[Opening Study material section]
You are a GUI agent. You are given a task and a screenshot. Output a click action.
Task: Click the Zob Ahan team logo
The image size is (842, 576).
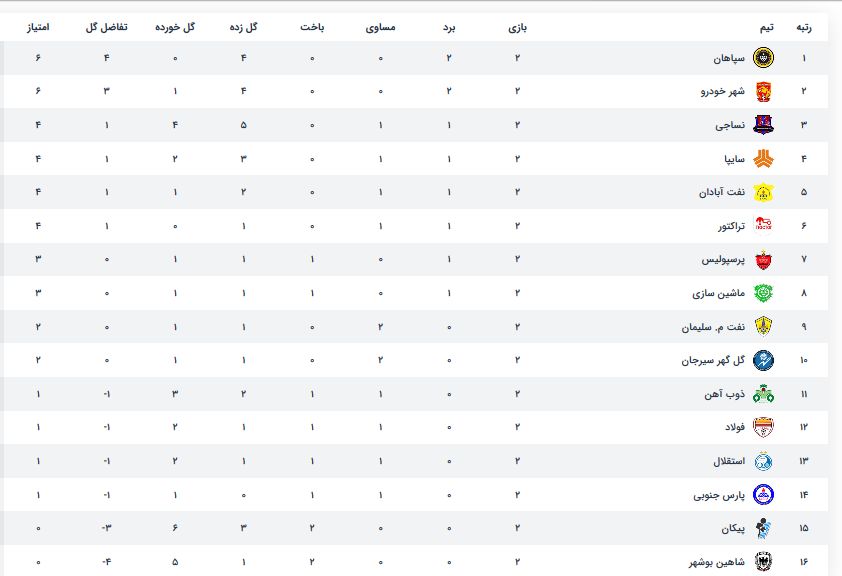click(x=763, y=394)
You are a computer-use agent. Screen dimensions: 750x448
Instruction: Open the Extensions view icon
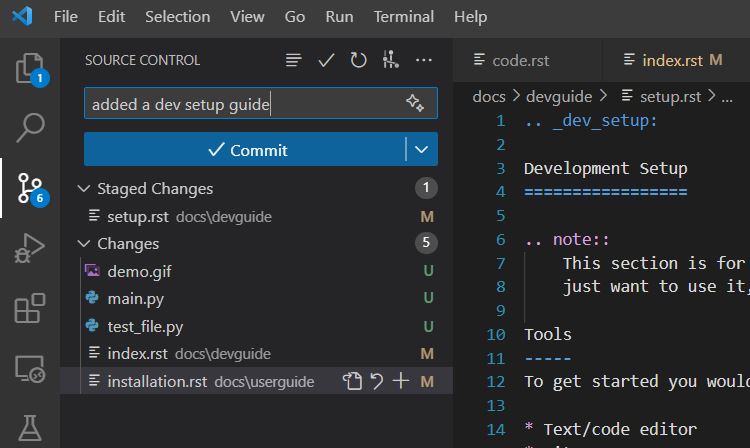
[Closing Study material section]
[Opening Study material section]
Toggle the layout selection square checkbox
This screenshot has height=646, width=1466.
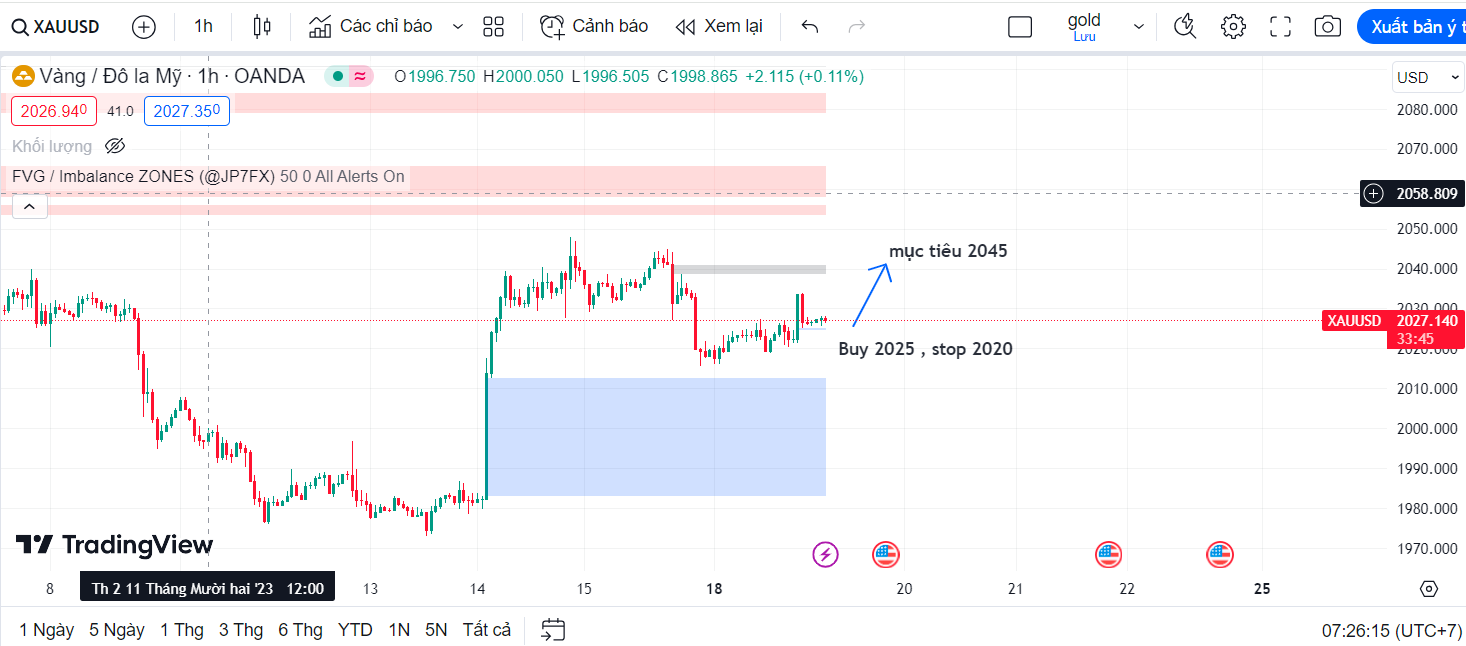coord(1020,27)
[Closing Study material section]
[Opening Study material section]
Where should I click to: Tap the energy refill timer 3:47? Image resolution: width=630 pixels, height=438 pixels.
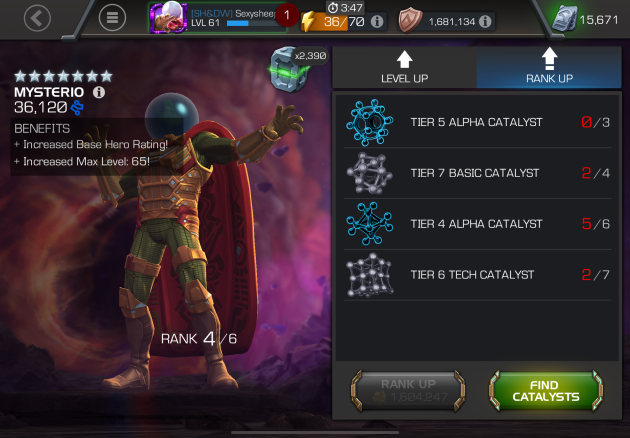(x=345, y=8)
[Closing Study material section]
About this exercise:
Only the lines between the one with "You are a GUI" and the one with "Instruction: Open the Extensions view icon", those two included, get copied from the material above. Keep it exact and free of pictures.

Answer for the task:
You are a GUI agent. You are given a task and a screenshot. Output a click action.
Task: Click the Zob Ahan team logo
The image size is (842, 576).
click(x=763, y=394)
You are a computer-use agent. Screen dimensions: 750x448
Instruction: Open the Extensions view icon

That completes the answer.